§ Travail demandé:
A. Relevez dans l'article sur les régions ultrapériphériques tous les États nommés comme étant ceux des neuf RUP.
B. Répondez à ces questions d'après l'article sur les régions ultrapériphériques :
(i) Quel article du Traité couvre les RUP ?
(ii) À quelle date Bruxelles a-t-elle présenté sa proposition ?
(iii) Dans quels fonds l'absence d'allocations supplémentaires est-elle dénoncée ?
C. Prolongez l'article sur les régions ultrapériphériques au-delà de sa dernière phrase.

§ Extrait cité:

_ _ _ _ _ _ _

Santa Cruz de Tenerife – Le président de la région des Canaries, Fernando Clavijo, a proposé à son homologue de Madère, Miguel Albuquerque, d’articuler un front commun des neuf régions ultrapériphériques (RUP) pour lutter avec unité en défense de leur statut spécifique dans l’UE, quelque chose de crucial face à « la menace » du nouveau cadre financier pluriannuel.
Dans une lettre en réponse à celle envoyée par le président de Madère, Fernando Clavijo a invité le reste des territoires couverts par l’article 349 du Traité à répondre « de manière coordonnée et comme une seule voix » face à une proposition de cadre financier pluriannuel 2028-2034 qui « compromet le développement économique et social » des RUP.
Le titulaire du gouvernement canarien partage pleinement avec celui de Madère l’inquiétude générée par le contenu du document élaboré par la Commission européenne, un texte législatif et financier qui laisse à chaque État le soin de répartir les fonds européens et élimine « les poches de ressources spécifiques » pour les RUP, qui ont été respectées dans tous les budgets précédents de l’UE.
Pour cette raison, Fernando Clavijo alerte que l’application de la proposition présentée par Bruxelles le 16 juillet dernier constitue “un pas en arrière inacceptable par rapport au traitement spécifique que les régions ultrapériphériques ont jusqu’à présent reçu pour atténuer leurs évidentes désavantages, des droits reconnus qui sont respectés depuis des décennies dans l’UE”, selon ce qu’a informé ce lundi le gouvernement des Canaries.
En particulier, le président des Canaries s’accorde avec son homologue portugais pour dénoncer la “gravité” des conséquences que l’omission de mesures spécifiques reconnaissant les limitations structurelles et permanentes affectant nos régions ultrapériphériques aurait sur les RUP.
À son avis, “l’absence d’allocations supplémentaires dans le FEDER et le FSE+, ainsi que le manque d’une ligne budgétaire dédiée au Posei et aux aides pour les coûts supplémentaires dans le secteur de la pêche, constituent des reculs inacceptables qui compromettent le développement économique et social de nos territoires”.
Clavijo indique dans sa lettre à Albuquerque que, face à cette “menace”, les neuf RUP et leurs trois États -Espagne, France et Portugal- doivent “répondre avec détermination et rapidité, mais surtout avec unité pour défendre nos intérêts communs”.

_ _ _ _ _ _ _

§ Données fournies:
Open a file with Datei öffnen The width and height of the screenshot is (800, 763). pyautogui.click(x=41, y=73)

_ _ _ _ _ _ _

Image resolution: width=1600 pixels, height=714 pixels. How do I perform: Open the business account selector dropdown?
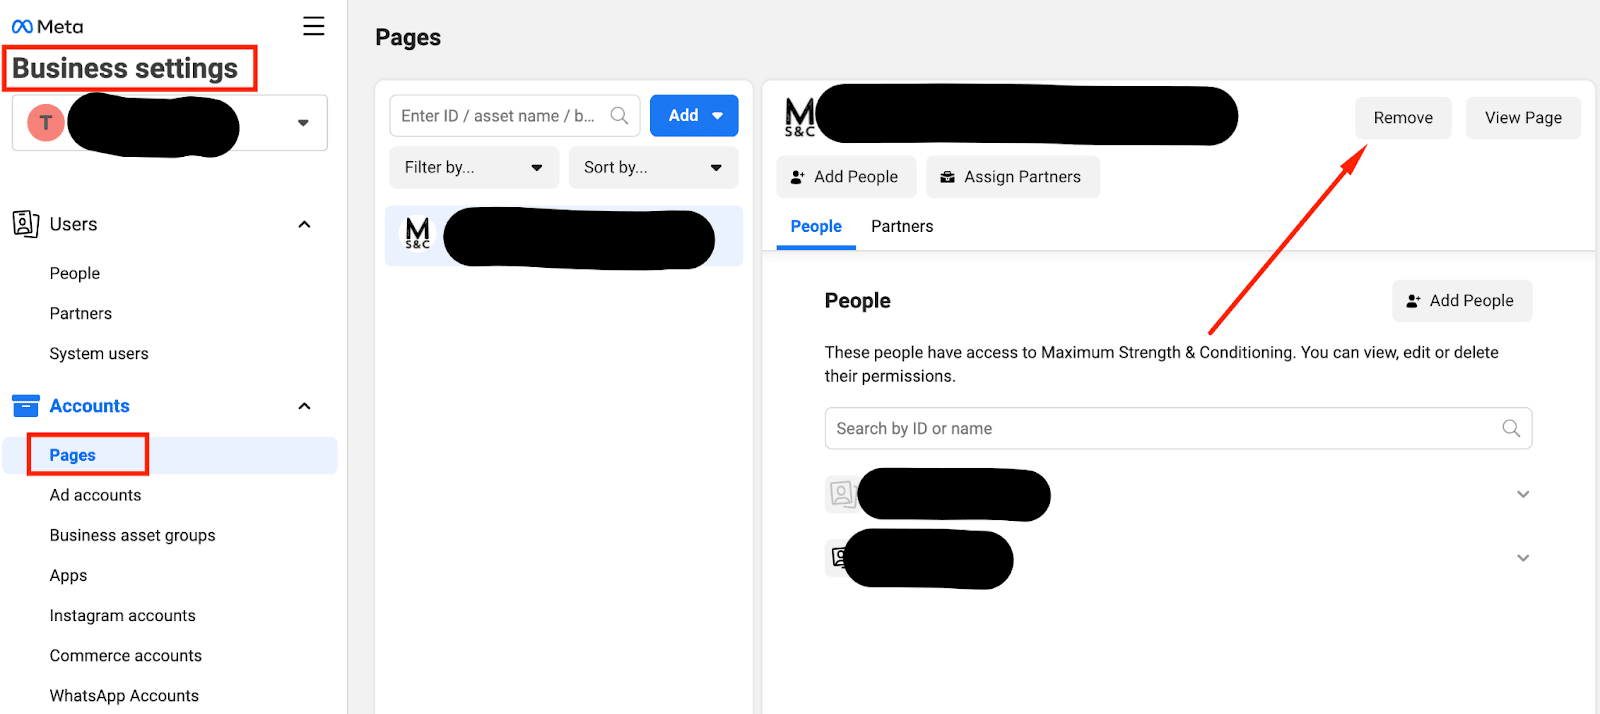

_ _ _ _ _ _ _

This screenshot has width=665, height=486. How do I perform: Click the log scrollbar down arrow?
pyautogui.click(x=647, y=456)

_ _ _ _ _ _ _

§ Réponses finales:
A. Espagne, France, Portugal

B.
(i) L'article 349
(ii) Le 16 juillet
(iii) Le FEDER et le FSE+

C.
Pour cela, le chef du gouvernement autonome propose au président de Madère la création d’un front permettant “d’articuler une position conjointe devant les institutions européennes, dans le but de garantir un traitement juste, cohérent et stable pour toutes les RUP dans le cadre financier et législatif futur”.
L’objectif, ajoute Clavijo dans sa lettre, est de travailler pour que les RUP continuent d’être considérées en bloc comme des régions nécessitant un traitement et des fonds spécifiques.
“Je suis convaincu que ce n’est qu’à travers l’unité et la fermeté que nous pourrons faire en sorte que l’Union européenne maintienne son engagement envers nos régions, comme le stipule l’article 349 du Traité”, explique le président, pour garantir que le gouvernement des Canaries est “pleinement disposé à collaborer à cette initiative et à contribuer activement à l’élaboration d’une stratégie conjointe qui nous permette de défendre nos droits et nos besoins”.
Les Canaries ont déjà transmis leur préoccupation à Von der Leyen
La réponse à la lettre que le président de Madère a envoyée la semaine dernière s’ajoute à celle que Fernando Clavijo a envoyée le 31 juillet dernier à la présidente de la Commission européenne, Ursula Von der Leyen.
Dans cette missive, le titulaire de l’exécutif canarien transmettait à la dirigeante européenne sa “profonde préoccupation” concernant le contenu du nouveau Cadre Financier Pluriannuel et les effets négatifs que son application aurait sur l’archipel, demandant ainsi le blindage des fonds directs aux régions ultrapériphériques.
Clavijo alertait Von der Leyen que la proposition de cadre financier de l’UE pour la période 2028-2034 laisse aux États le soin de répartir les ressources, ce qui “annule 50 ans d’une politique de cohésion construite avec et pour les régions européennes qui sont les plus proches des citoyens et qui ont su utiliser ces fonds européens pour améliorer la convergence économique et la qualité de vie de leurs citoyens”.
Ce changement de modèle laisse en suspens, en fonction de ce que décidera l’État, les fonds que l’archipel avait garantis en tant que RUP.
Dans le cadre financier 2021-2027, les Canaries ont directement attribués un peu plus de 4.600 millions d’euros en raison de leur statut de région ultrapériphérique.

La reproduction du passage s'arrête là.